(Beginning of SUPPLIED RECORDS)

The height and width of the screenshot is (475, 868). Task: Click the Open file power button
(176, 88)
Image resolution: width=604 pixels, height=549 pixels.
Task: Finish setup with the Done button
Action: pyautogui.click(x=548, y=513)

(End of SUPPLIED RECORDS)

TASK STATEMENT —
Once you have read the records above, please copy them out exactly.

PROBLEM SOLUTION —
The height and width of the screenshot is (475, 868). Task: Click the Open file power button
(176, 88)
Image resolution: width=604 pixels, height=549 pixels.
Task: Finish setup with the Done button
Action: pyautogui.click(x=548, y=513)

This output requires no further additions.